The first lesson manager must learn is that their role with their employees is similar to parent and child relationship. They are not a friend, they are a boss and their role is to teach. They need to help the employee see what the he or she is doing wrong and how to improve his or her performance. This is so that when the manager disciplines employees, they can provide documentation evidencing that they have told the employee where they are wrong and what they need to improve.
What should this documentation contain? Here is a checklist for what your documentation should contain to ensure that you have protected your organization and created a paper-trail to demonstrate that your managers have provided the employee with proper documentation:
- Advise the employee that this is a disciplinary warning letter or a follow-up letter to a verbal warning. Whenever you discipline an employee if it is a verbal warning, remember to always follow it up with a written acknowledgement of that verbal warning.
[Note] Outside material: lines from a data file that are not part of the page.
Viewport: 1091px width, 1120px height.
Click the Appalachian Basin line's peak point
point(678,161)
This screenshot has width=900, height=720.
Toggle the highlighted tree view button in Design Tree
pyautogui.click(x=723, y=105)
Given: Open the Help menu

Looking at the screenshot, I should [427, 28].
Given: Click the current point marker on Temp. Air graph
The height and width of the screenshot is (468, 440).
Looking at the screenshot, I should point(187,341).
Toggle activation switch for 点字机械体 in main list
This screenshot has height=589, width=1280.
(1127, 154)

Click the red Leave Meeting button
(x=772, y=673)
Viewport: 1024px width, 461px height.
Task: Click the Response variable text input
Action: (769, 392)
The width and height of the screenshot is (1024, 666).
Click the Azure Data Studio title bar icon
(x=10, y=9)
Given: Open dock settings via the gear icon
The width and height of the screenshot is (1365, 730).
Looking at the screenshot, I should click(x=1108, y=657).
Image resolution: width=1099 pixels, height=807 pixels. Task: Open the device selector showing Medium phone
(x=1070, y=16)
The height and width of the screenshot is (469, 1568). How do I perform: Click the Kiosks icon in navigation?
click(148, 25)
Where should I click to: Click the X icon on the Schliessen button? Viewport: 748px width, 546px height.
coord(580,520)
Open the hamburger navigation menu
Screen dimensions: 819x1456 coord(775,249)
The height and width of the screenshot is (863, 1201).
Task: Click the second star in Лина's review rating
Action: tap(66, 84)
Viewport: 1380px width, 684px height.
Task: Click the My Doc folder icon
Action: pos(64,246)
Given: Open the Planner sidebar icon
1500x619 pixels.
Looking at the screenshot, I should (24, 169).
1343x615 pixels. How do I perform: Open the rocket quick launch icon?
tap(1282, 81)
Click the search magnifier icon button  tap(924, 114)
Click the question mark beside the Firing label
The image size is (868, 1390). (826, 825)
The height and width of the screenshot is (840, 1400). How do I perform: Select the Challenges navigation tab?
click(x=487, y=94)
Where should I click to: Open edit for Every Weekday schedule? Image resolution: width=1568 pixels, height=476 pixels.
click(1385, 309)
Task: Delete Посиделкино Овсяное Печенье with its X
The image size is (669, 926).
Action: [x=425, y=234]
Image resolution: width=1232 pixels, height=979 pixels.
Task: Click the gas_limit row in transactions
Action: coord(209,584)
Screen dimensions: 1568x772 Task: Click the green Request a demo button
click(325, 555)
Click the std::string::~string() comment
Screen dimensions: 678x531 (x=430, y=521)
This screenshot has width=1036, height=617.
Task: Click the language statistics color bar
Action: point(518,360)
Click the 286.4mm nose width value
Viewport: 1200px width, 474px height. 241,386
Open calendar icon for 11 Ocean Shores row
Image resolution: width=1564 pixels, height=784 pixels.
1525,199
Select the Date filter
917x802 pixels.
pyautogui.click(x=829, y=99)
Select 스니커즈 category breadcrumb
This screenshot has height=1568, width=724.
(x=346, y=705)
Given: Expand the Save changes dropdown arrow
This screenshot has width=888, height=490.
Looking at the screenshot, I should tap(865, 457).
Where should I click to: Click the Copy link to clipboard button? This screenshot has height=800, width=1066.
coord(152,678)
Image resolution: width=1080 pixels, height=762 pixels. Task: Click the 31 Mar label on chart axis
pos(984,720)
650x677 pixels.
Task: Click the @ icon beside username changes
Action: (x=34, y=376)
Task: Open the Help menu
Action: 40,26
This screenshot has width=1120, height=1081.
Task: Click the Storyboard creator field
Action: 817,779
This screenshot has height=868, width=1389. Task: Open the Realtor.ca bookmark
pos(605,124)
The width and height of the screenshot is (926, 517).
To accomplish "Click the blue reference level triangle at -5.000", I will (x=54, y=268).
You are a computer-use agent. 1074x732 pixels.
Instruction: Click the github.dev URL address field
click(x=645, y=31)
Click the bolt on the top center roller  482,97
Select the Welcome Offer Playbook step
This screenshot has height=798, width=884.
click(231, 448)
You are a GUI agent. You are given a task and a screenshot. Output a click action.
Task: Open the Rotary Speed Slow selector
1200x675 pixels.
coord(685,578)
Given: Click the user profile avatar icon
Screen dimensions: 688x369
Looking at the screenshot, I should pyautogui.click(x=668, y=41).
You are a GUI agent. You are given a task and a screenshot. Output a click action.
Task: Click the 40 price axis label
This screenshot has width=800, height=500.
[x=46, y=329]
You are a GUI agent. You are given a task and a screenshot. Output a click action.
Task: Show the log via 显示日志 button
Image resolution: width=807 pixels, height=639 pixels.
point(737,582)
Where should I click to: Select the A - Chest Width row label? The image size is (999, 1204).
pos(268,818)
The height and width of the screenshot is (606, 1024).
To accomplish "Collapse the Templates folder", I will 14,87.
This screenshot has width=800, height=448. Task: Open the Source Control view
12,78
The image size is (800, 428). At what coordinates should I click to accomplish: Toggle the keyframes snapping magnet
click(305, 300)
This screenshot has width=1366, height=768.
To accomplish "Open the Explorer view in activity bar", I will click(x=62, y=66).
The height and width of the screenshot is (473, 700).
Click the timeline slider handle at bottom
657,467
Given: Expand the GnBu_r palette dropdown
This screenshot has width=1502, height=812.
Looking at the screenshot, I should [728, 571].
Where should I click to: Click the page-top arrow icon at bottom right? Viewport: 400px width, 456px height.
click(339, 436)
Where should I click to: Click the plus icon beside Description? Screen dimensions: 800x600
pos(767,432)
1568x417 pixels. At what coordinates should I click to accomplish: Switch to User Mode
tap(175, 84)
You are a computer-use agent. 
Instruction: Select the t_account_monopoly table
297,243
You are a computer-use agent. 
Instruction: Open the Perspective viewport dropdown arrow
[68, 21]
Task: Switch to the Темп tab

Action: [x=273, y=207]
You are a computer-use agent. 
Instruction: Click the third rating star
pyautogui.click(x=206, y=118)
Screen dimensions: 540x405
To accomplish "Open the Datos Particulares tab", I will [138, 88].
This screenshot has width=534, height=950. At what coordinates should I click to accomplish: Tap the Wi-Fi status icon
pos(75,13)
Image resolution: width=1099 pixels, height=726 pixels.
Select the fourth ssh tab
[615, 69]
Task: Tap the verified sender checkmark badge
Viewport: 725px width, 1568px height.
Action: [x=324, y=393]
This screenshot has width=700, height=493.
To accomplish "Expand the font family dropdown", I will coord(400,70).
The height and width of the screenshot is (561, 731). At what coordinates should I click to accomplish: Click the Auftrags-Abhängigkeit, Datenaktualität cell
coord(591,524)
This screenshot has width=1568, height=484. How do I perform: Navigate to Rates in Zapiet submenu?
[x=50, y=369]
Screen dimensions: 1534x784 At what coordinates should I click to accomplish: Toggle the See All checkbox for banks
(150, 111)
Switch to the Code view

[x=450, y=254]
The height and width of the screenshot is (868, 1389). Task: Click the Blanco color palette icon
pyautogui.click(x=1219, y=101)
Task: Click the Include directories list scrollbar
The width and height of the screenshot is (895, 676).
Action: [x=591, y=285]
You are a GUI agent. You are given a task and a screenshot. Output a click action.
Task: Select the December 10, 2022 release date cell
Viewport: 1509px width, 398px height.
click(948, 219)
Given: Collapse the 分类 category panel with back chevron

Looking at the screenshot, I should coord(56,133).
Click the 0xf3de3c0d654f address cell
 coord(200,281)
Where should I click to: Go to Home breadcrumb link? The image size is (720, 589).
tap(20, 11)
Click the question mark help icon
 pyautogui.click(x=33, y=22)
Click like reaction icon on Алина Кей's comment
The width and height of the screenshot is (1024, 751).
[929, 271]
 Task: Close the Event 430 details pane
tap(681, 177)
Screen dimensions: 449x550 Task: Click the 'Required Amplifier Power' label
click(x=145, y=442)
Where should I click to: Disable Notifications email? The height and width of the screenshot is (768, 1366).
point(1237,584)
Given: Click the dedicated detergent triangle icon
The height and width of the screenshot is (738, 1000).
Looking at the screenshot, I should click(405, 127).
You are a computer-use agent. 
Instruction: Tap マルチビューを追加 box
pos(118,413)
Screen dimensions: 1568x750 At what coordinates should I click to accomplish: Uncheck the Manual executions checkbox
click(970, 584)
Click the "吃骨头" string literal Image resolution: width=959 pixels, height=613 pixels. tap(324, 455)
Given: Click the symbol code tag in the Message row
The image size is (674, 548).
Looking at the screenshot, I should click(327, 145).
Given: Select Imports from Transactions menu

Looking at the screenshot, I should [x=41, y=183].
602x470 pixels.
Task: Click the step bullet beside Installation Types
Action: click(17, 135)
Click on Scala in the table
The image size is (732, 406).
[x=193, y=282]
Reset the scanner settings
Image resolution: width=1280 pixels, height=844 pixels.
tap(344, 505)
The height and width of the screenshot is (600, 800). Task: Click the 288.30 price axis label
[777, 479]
- Tell the employee what they have done wrong or what they are doing wrong. Employees need to know and understand where their performance is falling short of your expectations.
- Provide specific examples such as, "Your absenteeism is unacceptable. You were out of the office on 10 days in the last two weeks on 10/10, 10/11 and 10/17, etc.
- Advise the employee of the consequences if they fail to improve such as "Failure to improve will lead to further discipline, up to and including, termination. This is part of the general notion of fairness and due process. Employees need to understand what will happen if they do not improve their performance.
- Provide a reasonable period of time in which the employee can improve and then provide another warning if they have not improved.
Why is this documentation so important? Without it, you are at serious risk for employees to claim that the real reason that they were terminated was discrimination based upon their protected class such as their age, race, religion or national origin. Unfortunately, in court jurors often believe the employee plaintiff over the company during litigation.
To avoid this, well-drafted iron –clad documentation will substantiate that the real reason for the discipline was the employee’s poor performance, absenteeism or tardiness rather than discrimination. By creating iron clad documentation, you will prevent liability for your organization in the event that the employee pursues litigation claiming discrimination.